A still more bewildering confusion has been engendered by the term Cushites. In the Old Testament, in the review of the races taking their departure from Noah, the name Cush has been transferred to Babylonia (Gen. x. 8; possibly also in the story of the Fall, ii. 13). This is to be explained by the fact that the robber mountain horde of the Kossæans, or, as they called themselves, the Kasshu, maintained supremacy for centuries in Babylonia; this name was identified by the Hebrew narrator with that denoting the African tribe. Recent experts have derived the most illusory consequences from this misunderstanding. In consequence of it the Cushites have become for them an Asiatic-African aboriginal people of wide extent, appearing everywhere and never at home; and wherever we encounter riddles in the matter handed down to us, or a bold combination has to be made possible, these Cushites are trotted out, only to sink again into nothingness as soon as they have done their work. Conceptions of this character have found their way into ethnographical, philological, and historical works of high merit.
From the abortion that has grown out of the amalgamation of the Babylonian robber and warrior hordes with an African tribe, originally of quite a low grade of cultivation and the scantiest mental endowment, has been manufactured a people to whom the beginning of all civilisation has been referred, to whose inspiration the great monuments of Egypt, as of Babylonia, are supposed to owe their origin, but whose personality ceases to be tangible anywhere from the moment that positive historical evidence begins.
In the face of this we must again dwell on the fact that the Kossæans and the Cushites have not the slenderest historical connection with each other. The latter is a very real people that gradually absorbed a certain degree of external civilisation from the Egyptians.

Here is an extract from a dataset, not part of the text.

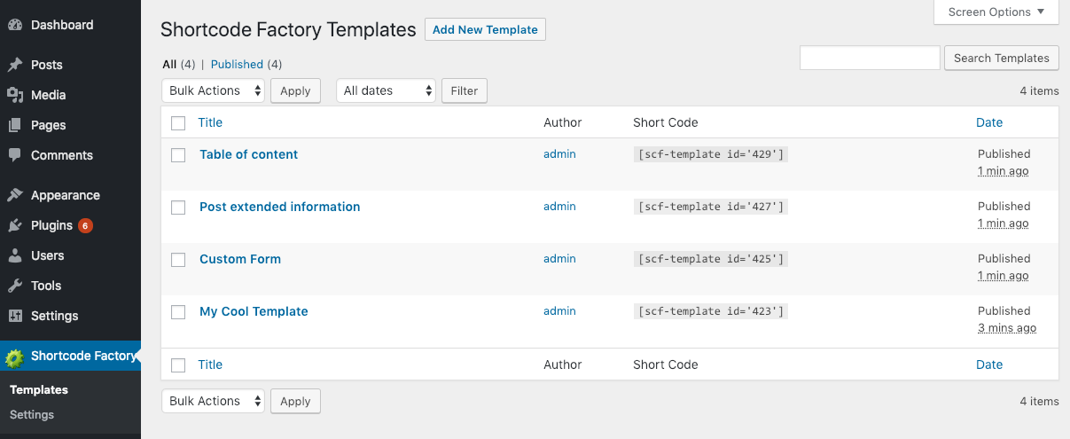Click the Appearance paintbrush icon
Viewport: 1070px width, 439px height.
tap(14, 195)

With these East African nationalities on the one side, and the Libyans and Moors on the other, the Egyptians form a great group of nations whose languages are closely related to one another, and whom one may designate as North Africans. The North African languages again, in their grammatical structure as well as in their vocabulary, reveal a kindred spirit, however distant, with that in the language of their eastern Asiatic neighbours, the Semites,
Such being the case, we are inclined to conclude that the North Africans belong to the so-called Caucasian race of men, and that they reached their later domicile in prehistoric times, after their detachment from the Semites.
If this assumption can claim for itself a high degree of probability, we have not advanced a very great deal toward the understanding of the historical development of Egypt. For these wanderings and migrations belong in any case to times remote—ay, very remote—from all historical evidence, and they provide us with no new disclosures from any direction as to the character and the development of the Egyptians. A further inference has been expressed that the immigrants into Egypt found it occupied by an indigenous population, which they subdued, and that from this population came the bondmen whom we find in ancient Egypt, while the immigrants went to make the lords and the aristocracy.
Possibly this assumption is just; in support of it we may cite the agreement subsisting between the nature of the Egyptian animal worship and the religious conceptions of several of the African peoples. But we must never lose sight of the fact that the Egyptians themselves have no knowledge of any such theory.
If an immigration and an amalgamation of peoples took place, at the time of the Pyramids it had already long been buried in oblivion; the Egyptians regard themselves as autocthonous, and—with the exception of a part of the population in the lower lands of Nubia, Libya, and Asia—as a single nation, within which there can be no question of a clash of mental conceptions, and within which the proud and the humble, the lord and the bondman, have nothing to distinguish them externally.
Historical presentation demands that we should treat the Egyptians throughout as one people, whatever may be the number of different tribes that settled in the Nile Valley in prehistoric time.